UNREAL REALITY in our dreams is consistent with Motor-mouth theory with DMT as the hallucinogen - Saccades play a role
Identifiers (Article)
Abstract
In our dreams, during REM-state-sleep (RSS), we hallucinate a reality of being out and about. I call this the Prime Hallucination (Prime-H). This essay contends that we do this using DMT (N,N-Dimethyltryptamine), a well-known hallucinogen with the common name, “Ayahuasca”. DMT is endogenous to humans and other creatures, such as rats. It can be made by our retinas. In an earlier essay (Arenson, 2022) the Motor-mouth theory was proposed to account for RSS. It is contended that RSS was adapted by our brainstem and added to Non-REM Sleep (NREM) some 200 million years ago to add a motor maintenance function for ancestral chordates, which were then beginning to flourish and which depended on motor activity for their survival when awake. Dreams were not needed until words appeared, perhaps some 2 million years ago. Then, in order to provide motor maintenance for the articulation of words or meaningful calls, dreams were adapted into the RSS system.

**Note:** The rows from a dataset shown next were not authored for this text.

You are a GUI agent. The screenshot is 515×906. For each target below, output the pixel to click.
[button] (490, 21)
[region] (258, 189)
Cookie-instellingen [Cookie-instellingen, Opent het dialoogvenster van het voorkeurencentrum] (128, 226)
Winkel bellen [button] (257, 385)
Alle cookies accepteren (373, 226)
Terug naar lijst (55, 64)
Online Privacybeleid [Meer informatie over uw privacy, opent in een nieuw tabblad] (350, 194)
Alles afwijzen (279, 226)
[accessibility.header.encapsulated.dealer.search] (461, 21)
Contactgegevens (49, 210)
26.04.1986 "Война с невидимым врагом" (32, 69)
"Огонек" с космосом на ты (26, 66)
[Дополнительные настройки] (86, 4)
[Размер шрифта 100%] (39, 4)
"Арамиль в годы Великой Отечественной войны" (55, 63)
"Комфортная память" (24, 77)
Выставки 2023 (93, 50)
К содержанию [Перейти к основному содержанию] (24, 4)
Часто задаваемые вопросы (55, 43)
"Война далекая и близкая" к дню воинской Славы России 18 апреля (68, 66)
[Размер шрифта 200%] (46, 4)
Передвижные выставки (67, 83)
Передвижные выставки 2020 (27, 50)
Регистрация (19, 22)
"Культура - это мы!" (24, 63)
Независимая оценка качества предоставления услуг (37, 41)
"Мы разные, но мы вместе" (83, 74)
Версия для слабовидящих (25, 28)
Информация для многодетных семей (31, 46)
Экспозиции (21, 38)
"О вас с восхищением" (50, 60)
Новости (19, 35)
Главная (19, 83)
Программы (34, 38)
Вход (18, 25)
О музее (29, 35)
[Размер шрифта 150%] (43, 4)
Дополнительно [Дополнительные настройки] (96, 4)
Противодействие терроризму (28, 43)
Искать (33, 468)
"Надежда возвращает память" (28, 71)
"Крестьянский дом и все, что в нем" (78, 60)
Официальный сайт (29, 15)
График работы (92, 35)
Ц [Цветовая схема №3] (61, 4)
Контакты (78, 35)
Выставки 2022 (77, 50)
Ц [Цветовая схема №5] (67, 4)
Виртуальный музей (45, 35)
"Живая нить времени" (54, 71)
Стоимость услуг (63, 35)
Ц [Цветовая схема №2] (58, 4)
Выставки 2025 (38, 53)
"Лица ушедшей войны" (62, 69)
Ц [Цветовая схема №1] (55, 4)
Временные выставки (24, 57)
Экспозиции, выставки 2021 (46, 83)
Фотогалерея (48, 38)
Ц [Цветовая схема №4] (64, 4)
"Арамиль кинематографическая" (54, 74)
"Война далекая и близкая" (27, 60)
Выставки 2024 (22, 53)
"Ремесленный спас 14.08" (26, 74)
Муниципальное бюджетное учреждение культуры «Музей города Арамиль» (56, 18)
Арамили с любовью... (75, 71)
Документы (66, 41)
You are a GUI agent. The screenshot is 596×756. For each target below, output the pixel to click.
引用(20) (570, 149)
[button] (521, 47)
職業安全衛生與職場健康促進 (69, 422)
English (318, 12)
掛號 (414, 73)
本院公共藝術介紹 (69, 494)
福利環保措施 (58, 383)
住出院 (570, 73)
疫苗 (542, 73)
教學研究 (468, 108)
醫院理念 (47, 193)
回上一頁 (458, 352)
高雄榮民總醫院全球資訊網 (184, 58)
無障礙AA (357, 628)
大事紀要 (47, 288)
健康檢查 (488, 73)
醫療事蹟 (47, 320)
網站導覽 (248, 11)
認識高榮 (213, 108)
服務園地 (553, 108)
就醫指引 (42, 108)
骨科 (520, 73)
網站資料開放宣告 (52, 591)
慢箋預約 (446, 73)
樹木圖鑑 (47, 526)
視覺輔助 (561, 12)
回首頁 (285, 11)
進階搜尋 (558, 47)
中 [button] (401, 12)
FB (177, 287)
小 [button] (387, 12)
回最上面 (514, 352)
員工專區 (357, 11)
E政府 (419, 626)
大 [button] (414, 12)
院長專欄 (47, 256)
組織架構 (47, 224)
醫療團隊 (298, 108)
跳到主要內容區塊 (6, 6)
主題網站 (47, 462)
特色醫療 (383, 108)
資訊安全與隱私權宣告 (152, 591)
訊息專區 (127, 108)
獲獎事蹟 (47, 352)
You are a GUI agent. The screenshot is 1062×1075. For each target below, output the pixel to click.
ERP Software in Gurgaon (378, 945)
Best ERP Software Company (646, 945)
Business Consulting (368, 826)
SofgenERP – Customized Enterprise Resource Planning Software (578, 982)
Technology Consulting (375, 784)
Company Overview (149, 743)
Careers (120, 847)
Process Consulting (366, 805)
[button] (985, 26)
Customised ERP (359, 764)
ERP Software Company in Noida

This, most common type of dream, is described by its name, “holophrastic linguistic dreams” (HLD-type). Words with a consistent phonology were so useful, every Homo species since then taught each generation of offspring to use them, and all needed a motor maintenance mechanism to align articulation among the members of each group, and so the HLD-type dream persisted. Assessing articulation in dreams takes advantage of the augmentations of reality that occurs because of the hallucinogen. Remarkably, the dreamer is usually blind to the augmented reality. Bizarreness during the dream experience is usually accepted as reality in dream sleep. Moreover, saccades, the eye movement of REMs by their generic name, may be triggers to onset RSS. Saccades come up frequently in the present essay. Others have observed that we hallucinate being out and about in our dreams and consider it normal while we dream, but few have considered this in depth, as is attempted here. Research on the biology of endogenous DMT in rats and humans is discussed. That the augmentation of reality by DMT convinces us, while in the dream, of an unreal reality, calls into question the central assumption of certain dream theories, particularly Content Analysis, which claims that the narrative report of a dream is in continuity with the dreamer’s reality while awake in un-augmented reality. This continuity claim seems unlikely because waking reality is obviously different than dreaming reality, due to DMT.